The notes and the common stock may be sold in one or more transactions at fixed prices, at prevailing market prices at the time of sale, at varying prices determined at the time of sale, or at negotiated prices. The sale of the notes and the common stock may be effected in transactions (which may involve block transactions):
through a securities exchange distribution in accordance with the rules of that exchange,
in the over-the-counter market,
otherwise than through an exchange or in the over-the-counter market, or
through the writing of options.
In connection with the sale of the notes or the common stock offered hereby or otherwise, the selling securityholders may enter into hedging transactions with broker-dealers, which may in turn engage in short sales of the notes or the common stock, as the case may be, in the course of the hedging positions they assume. The selling securityholders may also sell the notes or the common stock short and deliver the notes or the common stock, as the case may be, to close out short positions or loan or pledge the notes or the common stock to broker-dealers that in turn may sell the notes or the common stock.
The aggregate proceeds to the selling securityholders from the sale of the securities offered by them hereby will be the purchase price of such securities less discounts and commissions, if any. The selling securityholder reserves the right to accept and, together with its agent from time to time, to reject, in whole or in part, any proposed purchase of securities to be made directly or through agents.
Our common stock is listed for trading on the Nasdaq National Market under the symbol "OPTN."
CSS, LLC, KBC Financial Products USA, Inc. and UBS Securities LLC are broker-dealers and, therefore, are underwriters within the meaning of the Securities Act in connection with resales of the notes and the common stock covered by this prospectus.

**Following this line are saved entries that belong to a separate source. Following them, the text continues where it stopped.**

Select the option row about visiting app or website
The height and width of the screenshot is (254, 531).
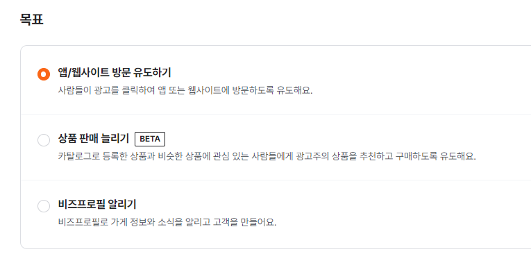(x=276, y=81)
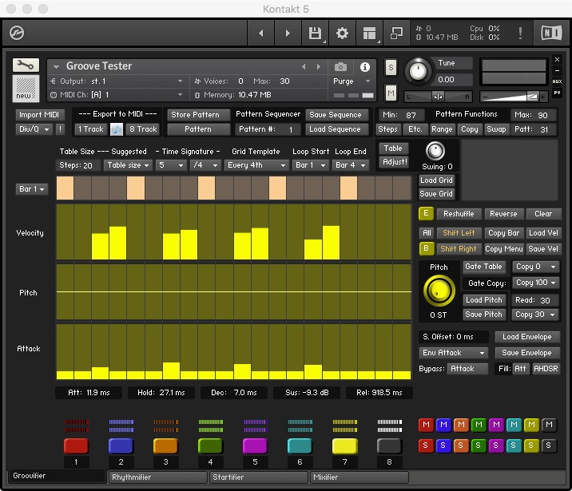
Task: Click the yellow track 7 color pad
Action: click(344, 445)
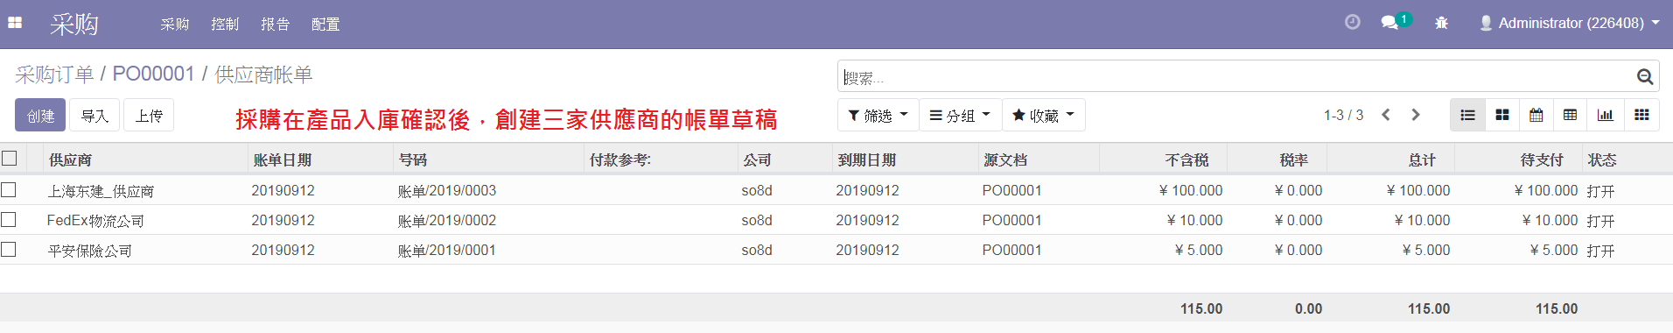Open the activities clock icon
The height and width of the screenshot is (333, 1673).
[1352, 23]
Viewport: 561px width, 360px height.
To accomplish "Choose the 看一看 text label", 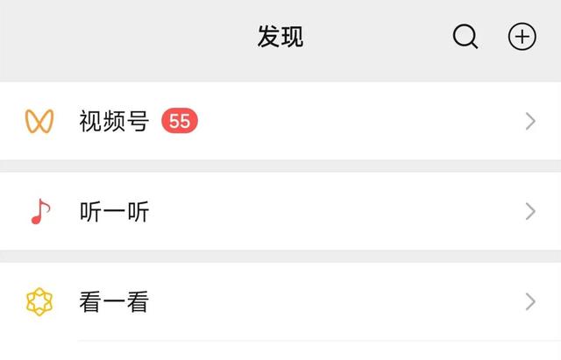I will pos(114,303).
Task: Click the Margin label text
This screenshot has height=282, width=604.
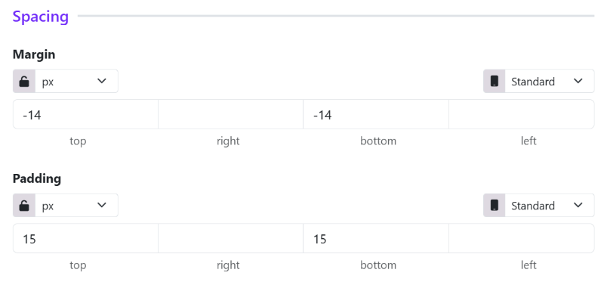Action: (34, 54)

In addition, any selling securityholders and any broker-dealers, agents or underwriters that participate with the selling securityholders in the distribution of the notes or the common stock may be deemed to be "underwriters" within the meaning of the Securities Act. Any commission received by an underwriter, and any profit on the resale of the notes of the common stock purchased by them will be deemed to be underwriting commissions or discounts under the Securities Act.
In order to comply with the securities laws of some states, if applicable, the securities may be sold in such jurisdictions only through registered or licensed brokers or dealers.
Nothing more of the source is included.